● What to produce: Find every line in the records below that contains "mathe", and copy it.

● Listed entries:
.....

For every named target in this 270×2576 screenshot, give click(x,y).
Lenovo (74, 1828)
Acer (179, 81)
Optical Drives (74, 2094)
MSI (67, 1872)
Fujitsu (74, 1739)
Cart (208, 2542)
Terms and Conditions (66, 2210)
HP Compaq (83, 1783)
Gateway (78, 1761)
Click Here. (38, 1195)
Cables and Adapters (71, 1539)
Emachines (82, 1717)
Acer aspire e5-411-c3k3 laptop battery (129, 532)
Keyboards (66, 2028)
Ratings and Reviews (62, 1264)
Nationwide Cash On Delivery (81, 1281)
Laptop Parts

.....

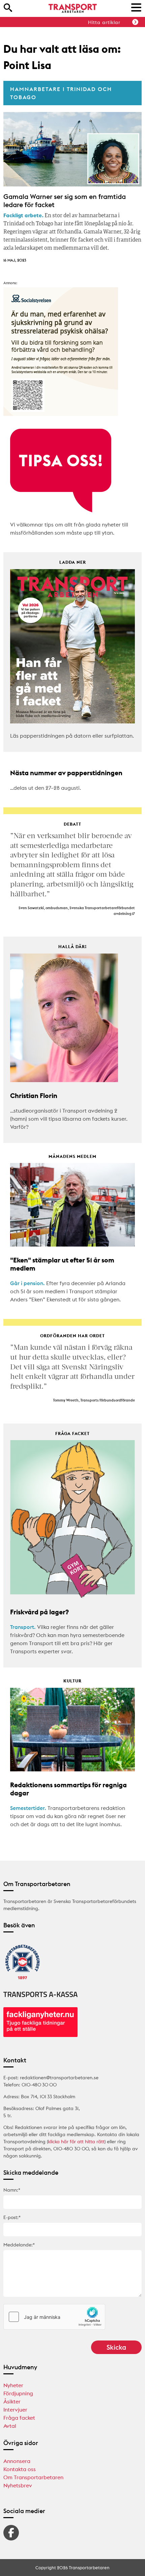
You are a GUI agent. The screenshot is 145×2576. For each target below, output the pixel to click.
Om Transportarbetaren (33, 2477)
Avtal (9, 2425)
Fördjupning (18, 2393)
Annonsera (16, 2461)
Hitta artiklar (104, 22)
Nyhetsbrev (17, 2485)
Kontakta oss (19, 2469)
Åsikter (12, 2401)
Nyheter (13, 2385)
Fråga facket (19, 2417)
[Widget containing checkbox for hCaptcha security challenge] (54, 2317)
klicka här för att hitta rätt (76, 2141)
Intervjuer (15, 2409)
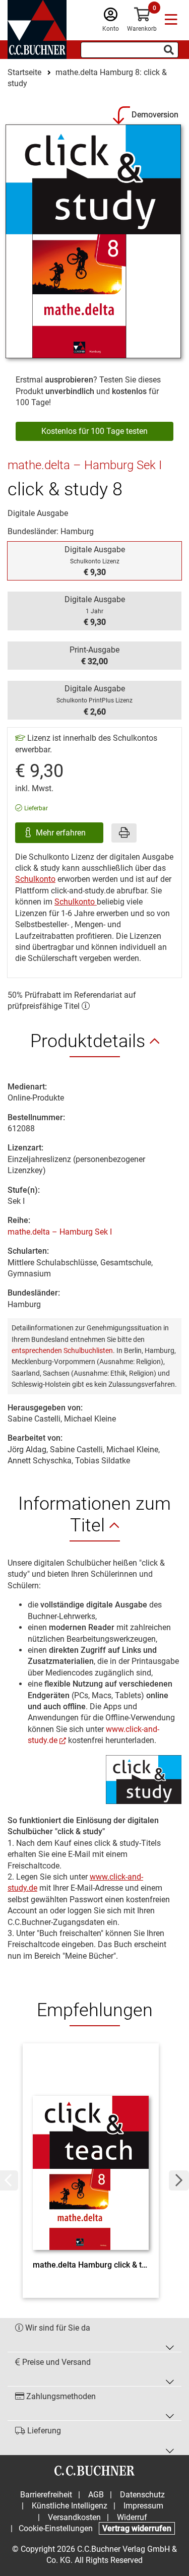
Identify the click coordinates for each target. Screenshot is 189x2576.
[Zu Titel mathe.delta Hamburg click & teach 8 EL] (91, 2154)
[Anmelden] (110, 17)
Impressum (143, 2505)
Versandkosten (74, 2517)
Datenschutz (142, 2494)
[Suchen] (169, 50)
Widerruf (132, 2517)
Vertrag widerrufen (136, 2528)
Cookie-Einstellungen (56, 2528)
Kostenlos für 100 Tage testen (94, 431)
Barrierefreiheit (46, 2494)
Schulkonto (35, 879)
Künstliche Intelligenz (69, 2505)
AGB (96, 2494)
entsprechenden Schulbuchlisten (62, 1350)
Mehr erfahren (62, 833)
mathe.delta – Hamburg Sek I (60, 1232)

.....

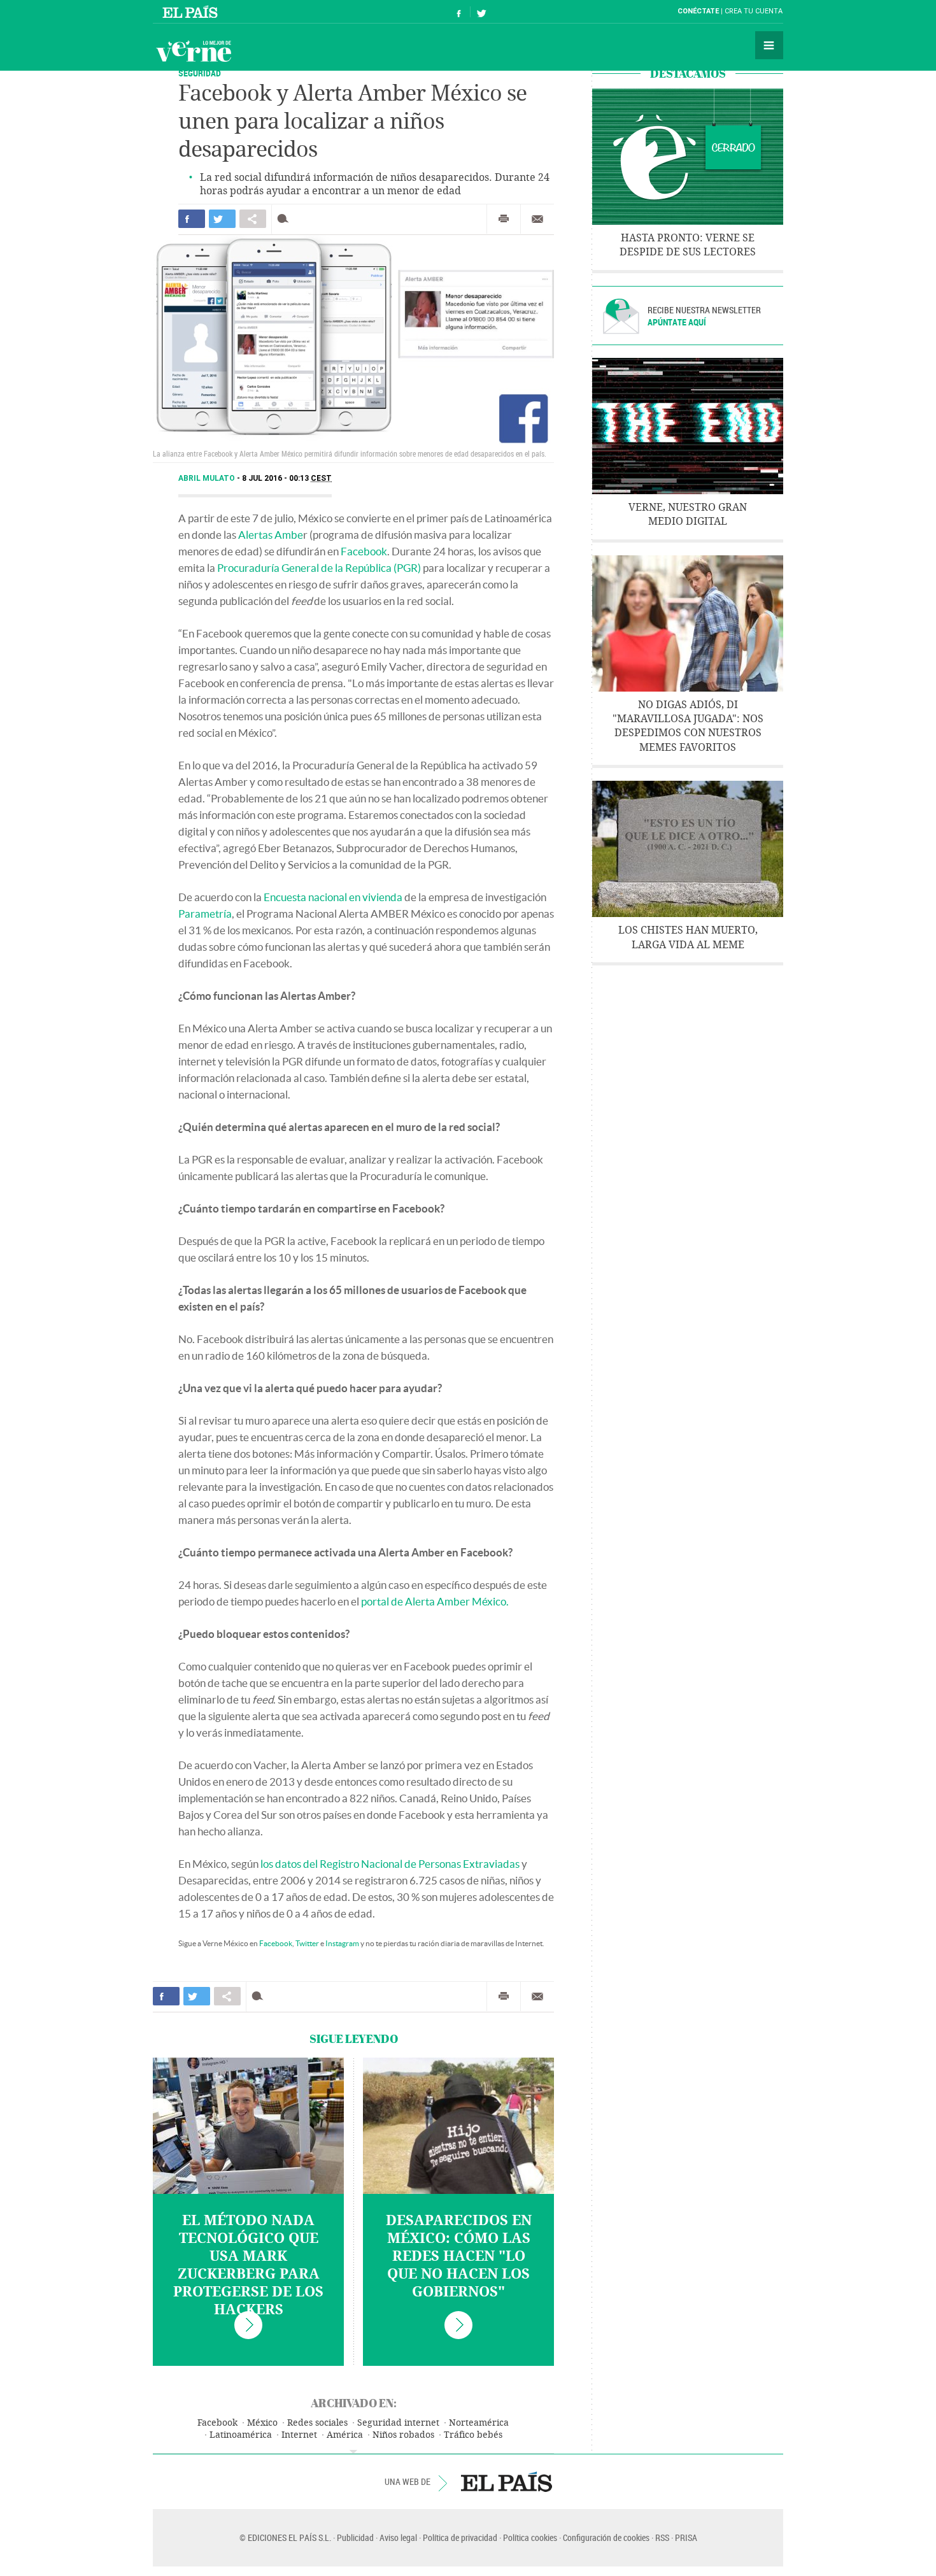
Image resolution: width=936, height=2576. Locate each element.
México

.....

● Reply:
[Zu Titel mathe.delta Hamburg click & teach 8 EL] (91, 2154)
mathe.delta – Hamburg Sek I (60, 1232)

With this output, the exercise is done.